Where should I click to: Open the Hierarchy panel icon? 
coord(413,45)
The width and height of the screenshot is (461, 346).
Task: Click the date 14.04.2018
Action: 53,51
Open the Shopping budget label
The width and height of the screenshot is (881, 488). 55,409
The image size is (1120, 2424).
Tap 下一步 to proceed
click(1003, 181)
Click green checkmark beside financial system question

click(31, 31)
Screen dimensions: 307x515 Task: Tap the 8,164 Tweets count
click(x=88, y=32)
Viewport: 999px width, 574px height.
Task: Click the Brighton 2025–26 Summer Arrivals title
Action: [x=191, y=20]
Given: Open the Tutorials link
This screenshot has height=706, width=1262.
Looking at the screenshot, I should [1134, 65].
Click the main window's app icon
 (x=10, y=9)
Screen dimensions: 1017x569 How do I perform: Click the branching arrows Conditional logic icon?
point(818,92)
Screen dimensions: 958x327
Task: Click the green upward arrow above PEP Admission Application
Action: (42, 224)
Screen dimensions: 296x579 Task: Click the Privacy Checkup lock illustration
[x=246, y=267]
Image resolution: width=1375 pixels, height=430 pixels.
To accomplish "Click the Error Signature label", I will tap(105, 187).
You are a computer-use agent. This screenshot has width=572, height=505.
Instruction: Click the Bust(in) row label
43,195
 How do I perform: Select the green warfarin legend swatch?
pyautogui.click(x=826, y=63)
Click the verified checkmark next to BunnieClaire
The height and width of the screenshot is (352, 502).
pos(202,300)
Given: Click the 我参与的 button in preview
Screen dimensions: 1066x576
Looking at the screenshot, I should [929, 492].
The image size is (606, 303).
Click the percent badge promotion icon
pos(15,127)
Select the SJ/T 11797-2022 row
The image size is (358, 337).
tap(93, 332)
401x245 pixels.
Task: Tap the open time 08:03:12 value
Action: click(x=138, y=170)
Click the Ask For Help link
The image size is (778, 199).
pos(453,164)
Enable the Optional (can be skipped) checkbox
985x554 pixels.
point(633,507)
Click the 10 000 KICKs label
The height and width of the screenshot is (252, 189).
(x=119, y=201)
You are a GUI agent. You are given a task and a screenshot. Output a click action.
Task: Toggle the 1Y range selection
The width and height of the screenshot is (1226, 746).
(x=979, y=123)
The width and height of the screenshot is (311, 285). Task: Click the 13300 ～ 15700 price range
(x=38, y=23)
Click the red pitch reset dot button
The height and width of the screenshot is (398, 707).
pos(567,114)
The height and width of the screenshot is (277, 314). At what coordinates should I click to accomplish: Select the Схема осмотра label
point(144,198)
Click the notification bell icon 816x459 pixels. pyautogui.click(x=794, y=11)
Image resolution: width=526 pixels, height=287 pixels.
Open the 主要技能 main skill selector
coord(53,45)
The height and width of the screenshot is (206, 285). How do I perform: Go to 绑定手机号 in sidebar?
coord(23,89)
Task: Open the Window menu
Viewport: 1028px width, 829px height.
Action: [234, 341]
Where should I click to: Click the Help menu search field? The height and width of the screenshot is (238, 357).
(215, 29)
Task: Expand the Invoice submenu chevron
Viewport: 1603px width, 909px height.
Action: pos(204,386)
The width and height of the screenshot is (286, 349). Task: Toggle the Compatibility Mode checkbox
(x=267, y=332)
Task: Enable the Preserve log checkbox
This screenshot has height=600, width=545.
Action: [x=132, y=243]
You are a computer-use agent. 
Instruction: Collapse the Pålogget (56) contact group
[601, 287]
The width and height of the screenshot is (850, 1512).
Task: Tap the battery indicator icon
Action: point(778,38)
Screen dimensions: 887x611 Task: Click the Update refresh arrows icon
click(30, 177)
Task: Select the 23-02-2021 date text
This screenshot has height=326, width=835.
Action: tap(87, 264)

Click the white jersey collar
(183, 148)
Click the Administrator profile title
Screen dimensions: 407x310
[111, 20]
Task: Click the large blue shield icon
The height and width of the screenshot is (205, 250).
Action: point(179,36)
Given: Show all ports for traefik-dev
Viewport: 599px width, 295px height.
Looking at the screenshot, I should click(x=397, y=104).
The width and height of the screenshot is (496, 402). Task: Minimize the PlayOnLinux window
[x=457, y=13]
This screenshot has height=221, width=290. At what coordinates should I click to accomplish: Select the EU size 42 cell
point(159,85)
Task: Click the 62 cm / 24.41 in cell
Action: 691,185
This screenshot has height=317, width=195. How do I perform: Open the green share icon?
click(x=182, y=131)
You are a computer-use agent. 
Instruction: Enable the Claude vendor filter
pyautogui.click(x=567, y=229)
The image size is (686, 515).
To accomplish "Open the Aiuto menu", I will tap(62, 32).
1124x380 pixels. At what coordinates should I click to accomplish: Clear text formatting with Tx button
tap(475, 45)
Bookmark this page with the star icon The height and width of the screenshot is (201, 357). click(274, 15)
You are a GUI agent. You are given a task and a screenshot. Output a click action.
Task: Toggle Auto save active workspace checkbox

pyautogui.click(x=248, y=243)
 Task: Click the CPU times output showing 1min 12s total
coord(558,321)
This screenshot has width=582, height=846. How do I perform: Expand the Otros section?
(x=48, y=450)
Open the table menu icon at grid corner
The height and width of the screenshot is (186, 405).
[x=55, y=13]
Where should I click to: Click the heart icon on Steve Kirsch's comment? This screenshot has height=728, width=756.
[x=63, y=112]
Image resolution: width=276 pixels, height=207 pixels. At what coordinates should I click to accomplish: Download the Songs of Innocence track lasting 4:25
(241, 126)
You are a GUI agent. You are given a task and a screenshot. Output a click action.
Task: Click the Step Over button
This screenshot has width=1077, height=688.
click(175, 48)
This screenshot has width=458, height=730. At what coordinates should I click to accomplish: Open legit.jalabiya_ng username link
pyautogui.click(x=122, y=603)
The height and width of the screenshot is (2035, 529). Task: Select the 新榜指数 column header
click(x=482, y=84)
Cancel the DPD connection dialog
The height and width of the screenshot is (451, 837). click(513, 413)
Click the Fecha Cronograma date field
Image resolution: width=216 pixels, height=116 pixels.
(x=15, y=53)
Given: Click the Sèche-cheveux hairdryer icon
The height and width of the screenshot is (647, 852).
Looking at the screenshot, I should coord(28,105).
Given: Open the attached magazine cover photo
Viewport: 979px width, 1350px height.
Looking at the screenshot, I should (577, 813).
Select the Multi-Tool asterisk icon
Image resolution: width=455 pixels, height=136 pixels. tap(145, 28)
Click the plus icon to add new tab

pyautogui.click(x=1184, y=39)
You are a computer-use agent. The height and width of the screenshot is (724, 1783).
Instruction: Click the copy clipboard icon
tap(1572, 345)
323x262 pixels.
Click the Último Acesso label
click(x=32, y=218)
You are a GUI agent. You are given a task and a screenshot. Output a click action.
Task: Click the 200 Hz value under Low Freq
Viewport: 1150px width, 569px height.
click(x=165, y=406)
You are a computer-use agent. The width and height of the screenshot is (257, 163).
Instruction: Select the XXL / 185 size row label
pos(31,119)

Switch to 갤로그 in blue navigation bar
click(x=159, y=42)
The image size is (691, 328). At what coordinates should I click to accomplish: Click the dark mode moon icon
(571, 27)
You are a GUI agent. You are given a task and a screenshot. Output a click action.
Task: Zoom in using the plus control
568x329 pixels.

__________________________________________________

**What you have to do**
Return all the lines shown above, precisely as they stand.

**Task result**
Where should I click to: Open the Hierarchy panel icon? 
coord(413,45)
The width and height of the screenshot is (461, 346).
Task: Click the date 14.04.2018
Action: 53,51
Open the Shopping budget label
The width and height of the screenshot is (881, 488). 55,409
The image size is (1120, 2424).
Tap 下一步 to proceed
click(1003, 181)
Click green checkmark beside financial system question

click(31, 31)
Screen dimensions: 307x515 Task: Tap the 8,164 Tweets count
click(x=88, y=32)
Viewport: 999px width, 574px height.
Task: Click the Brighton 2025–26 Summer Arrivals title
Action: [x=191, y=20]
Given: Open the Tutorials link
This screenshot has height=706, width=1262.
Looking at the screenshot, I should [1134, 65].
Click the main window's app icon
 (x=10, y=9)
Screen dimensions: 1017x569 How do I perform: Click the branching arrows Conditional logic icon?
point(818,92)
Screen dimensions: 958x327
Task: Click the green upward arrow above PEP Admission Application
Action: (42, 224)
Screen dimensions: 296x579 Task: Click the Privacy Checkup lock illustration
[x=246, y=267]
Image resolution: width=1375 pixels, height=430 pixels.
To accomplish "Click the Error Signature label", I will tap(105, 187).
You are a computer-use agent. This screenshot has width=572, height=505.
Instruction: Click the Bust(in) row label
43,195
 How do I perform: Select the green warfarin legend swatch?
pyautogui.click(x=826, y=63)
Click the verified checkmark next to BunnieClaire
The height and width of the screenshot is (352, 502).
pos(202,300)
Given: Click the 我参与的 button in preview
Screen dimensions: 1066x576
Looking at the screenshot, I should [929, 492].
The image size is (606, 303).
Click the percent badge promotion icon
pos(15,127)
Select the SJ/T 11797-2022 row
The image size is (358, 337).
tap(93, 332)
401x245 pixels.
Task: Tap the open time 08:03:12 value
Action: click(x=138, y=170)
Click the Ask For Help link
The image size is (778, 199).
pos(453,164)
Enable the Optional (can be skipped) checkbox
985x554 pixels.
point(633,507)
Click the 10 000 KICKs label
The height and width of the screenshot is (252, 189).
(x=119, y=201)
You are a GUI agent. You are given a task and a screenshot. Output a click action.
Task: Toggle the 1Y range selection
The width and height of the screenshot is (1226, 746).
(x=979, y=123)
The width and height of the screenshot is (311, 285). Task: Click the 13300 ～ 15700 price range
(x=38, y=23)
Click the red pitch reset dot button
The height and width of the screenshot is (398, 707).
pos(567,114)
The height and width of the screenshot is (277, 314). At what coordinates should I click to accomplish: Select the Схема осмотра label
point(144,198)
Click the notification bell icon 816x459 pixels. pyautogui.click(x=794, y=11)
Image resolution: width=526 pixels, height=287 pixels.
Open the 主要技能 main skill selector
coord(53,45)
The height and width of the screenshot is (206, 285). How do I perform: Go to 绑定手机号 in sidebar?
coord(23,89)
Task: Open the Window menu
Viewport: 1028px width, 829px height.
Action: [234, 341]
Where should I click to: Click the Help menu search field? The height and width of the screenshot is (238, 357).
(215, 29)
Task: Expand the Invoice submenu chevron
Viewport: 1603px width, 909px height.
Action: pos(204,386)
The width and height of the screenshot is (286, 349). Task: Toggle the Compatibility Mode checkbox
(x=267, y=332)
Task: Enable the Preserve log checkbox
This screenshot has height=600, width=545.
Action: [x=132, y=243]
You are a computer-use agent. 
Instruction: Collapse the Pålogget (56) contact group
[601, 287]
The width and height of the screenshot is (850, 1512).
Task: Tap the battery indicator icon
Action: point(778,38)
Screen dimensions: 887x611 Task: Click the Update refresh arrows icon
click(30, 177)
Task: Select the 23-02-2021 date text
This screenshot has height=326, width=835.
Action: tap(87, 264)

Click the white jersey collar
(183, 148)
Click the Administrator profile title
Screen dimensions: 407x310
[111, 20]
Task: Click the large blue shield icon
The height and width of the screenshot is (205, 250).
Action: point(179,36)
Given: Show all ports for traefik-dev
Viewport: 599px width, 295px height.
Looking at the screenshot, I should click(x=397, y=104).
The width and height of the screenshot is (496, 402). Task: Minimize the PlayOnLinux window
[x=457, y=13]
This screenshot has height=221, width=290. At what coordinates should I click to accomplish: Select the EU size 42 cell
point(159,85)
Task: Click the 62 cm / 24.41 in cell
Action: 691,185
This screenshot has height=317, width=195. How do I perform: Open the green share icon?
click(x=182, y=131)
You are a computer-use agent. 
Instruction: Enable the Claude vendor filter
pyautogui.click(x=567, y=229)
The image size is (686, 515).
To accomplish "Open the Aiuto menu", I will tap(62, 32).
1124x380 pixels. At what coordinates should I click to accomplish: Clear text formatting with Tx button
tap(475, 45)
Bookmark this page with the star icon The height and width of the screenshot is (201, 357). click(274, 15)
You are a GUI agent. You are given a task and a screenshot. Output a click action.
Task: Toggle Auto save active workspace checkbox

pyautogui.click(x=248, y=243)
 Task: Click the CPU times output showing 1min 12s total
coord(558,321)
This screenshot has width=582, height=846. How do I perform: Expand the Otros section?
(x=48, y=450)
Open the table menu icon at grid corner
The height and width of the screenshot is (186, 405).
[x=55, y=13]
Where should I click to: Click the heart icon on Steve Kirsch's comment? This screenshot has height=728, width=756.
[x=63, y=112]
Image resolution: width=276 pixels, height=207 pixels. At what coordinates should I click to accomplish: Download the Songs of Innocence track lasting 4:25
(241, 126)
You are a GUI agent. You are given a task and a screenshot. Output a click action.
Task: Click the Step Over button
This screenshot has width=1077, height=688.
click(175, 48)
This screenshot has width=458, height=730. At what coordinates should I click to accomplish: Open legit.jalabiya_ng username link
pyautogui.click(x=122, y=603)
The height and width of the screenshot is (2035, 529). Task: Select the 新榜指数 column header
click(x=482, y=84)
Cancel the DPD connection dialog
The height and width of the screenshot is (451, 837). click(513, 413)
Click the Fecha Cronograma date field
Image resolution: width=216 pixels, height=116 pixels.
(x=15, y=53)
Given: Click the Sèche-cheveux hairdryer icon
The height and width of the screenshot is (647, 852).
Looking at the screenshot, I should coord(28,105).
Given: Open the attached magazine cover photo
Viewport: 979px width, 1350px height.
Looking at the screenshot, I should (577, 813).
Select the Multi-Tool asterisk icon
Image resolution: width=455 pixels, height=136 pixels. tap(145, 28)
Click the plus icon to add new tab

pyautogui.click(x=1184, y=39)
You are a computer-use agent. The height and width of the screenshot is (724, 1783).
Instruction: Click the copy clipboard icon
tap(1572, 345)
323x262 pixels.
Click the Último Acesso label
click(x=32, y=218)
You are a GUI agent. You are given a task and a screenshot. Output a click action.
Task: Click the 200 Hz value under Low Freq
Viewport: 1150px width, 569px height.
click(x=165, y=406)
You are a computer-use agent. The width and height of the screenshot is (257, 163).
Instruction: Select the XXL / 185 size row label
pos(31,119)

Switch to 갤로그 in blue navigation bar
click(x=159, y=42)
The image size is (691, 328). At what coordinates should I click to accomplish: Click the dark mode moon icon
(571, 27)
You are a GUI agent. You are given a task and a screenshot. Output a click action.
Task: Zoom in using the plus control
568x329 pixels.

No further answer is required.